» **STATED EXERCISE**
Return word for word the lines of the rows from the one containing "1079x900 pixels. How" through the last row, both included. Omit the pictures.

Rows from a pointing dataset
=====

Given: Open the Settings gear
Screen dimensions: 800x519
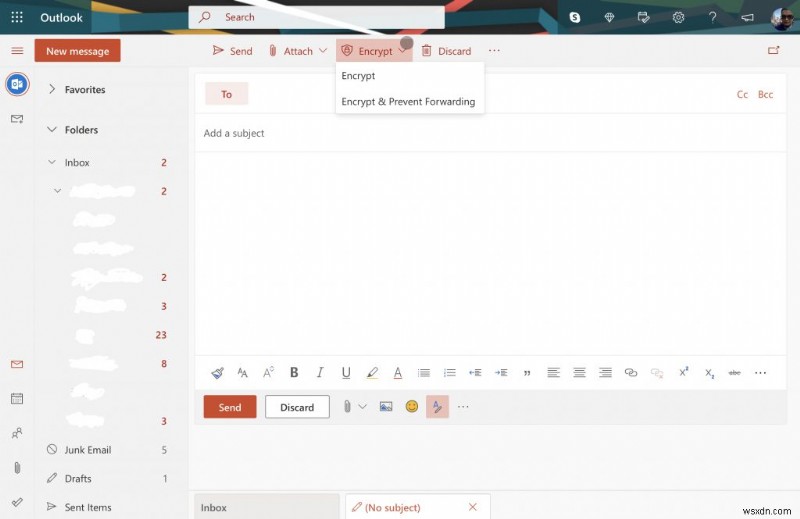Looking at the screenshot, I should point(679,17).
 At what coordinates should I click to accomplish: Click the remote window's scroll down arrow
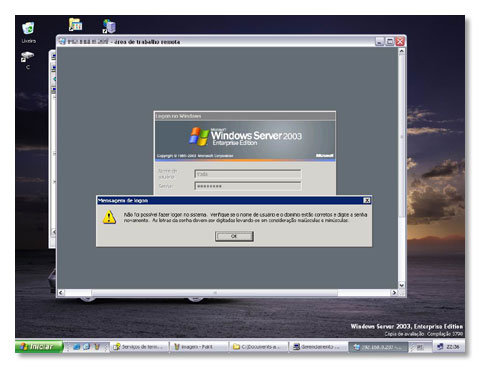coord(402,285)
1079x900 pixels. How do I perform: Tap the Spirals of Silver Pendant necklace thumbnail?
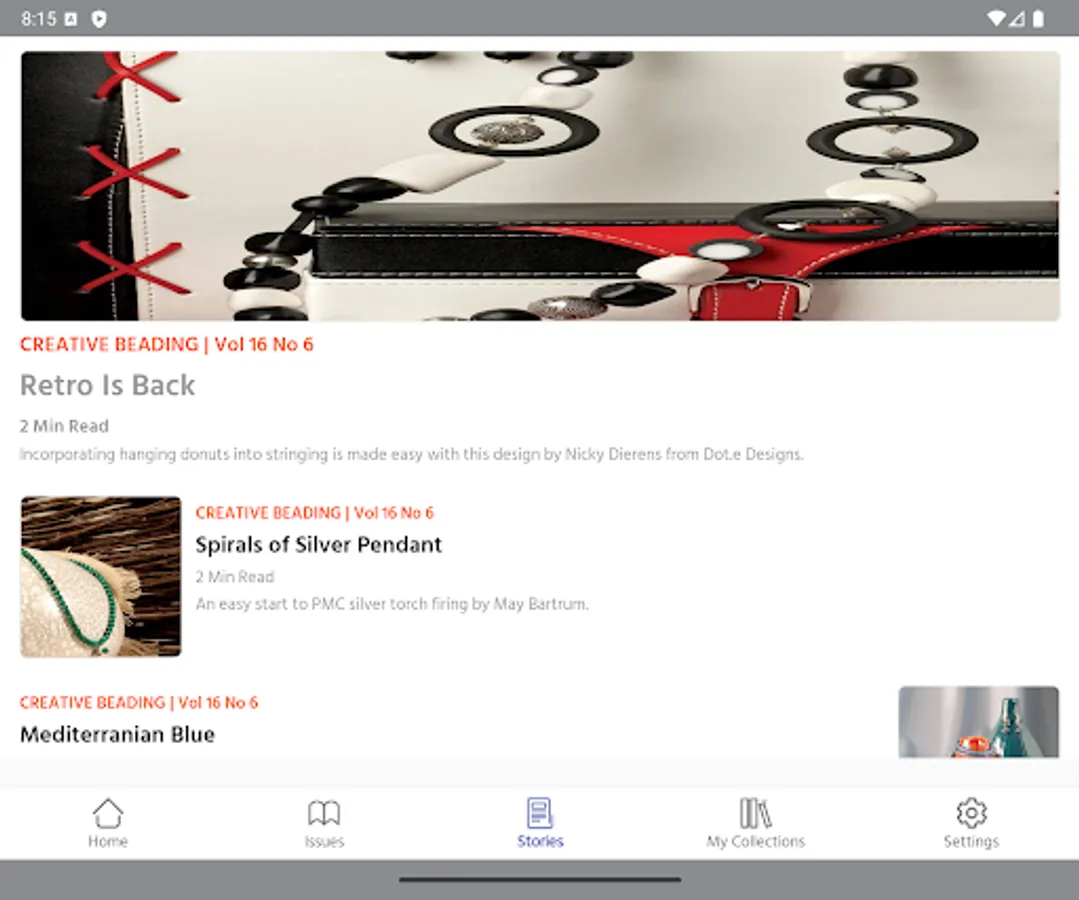click(x=100, y=576)
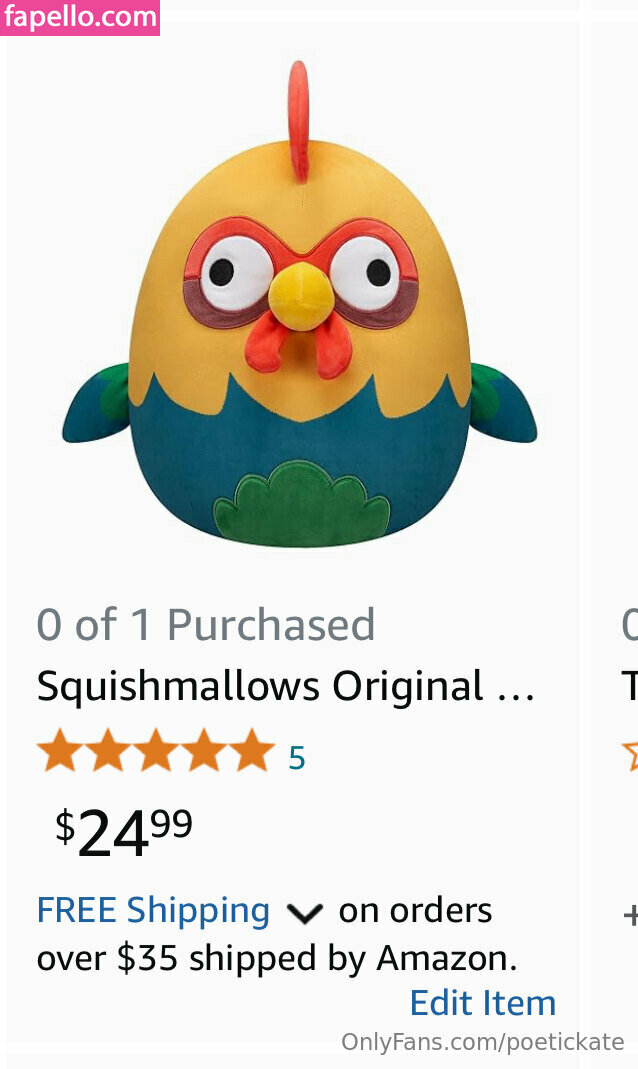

=====

» **PROBLEM SOLUTION**
1079x900 pixels. How do I perform: Tap the Spirals of Silver Pendant necklace thumbnail?
click(x=100, y=576)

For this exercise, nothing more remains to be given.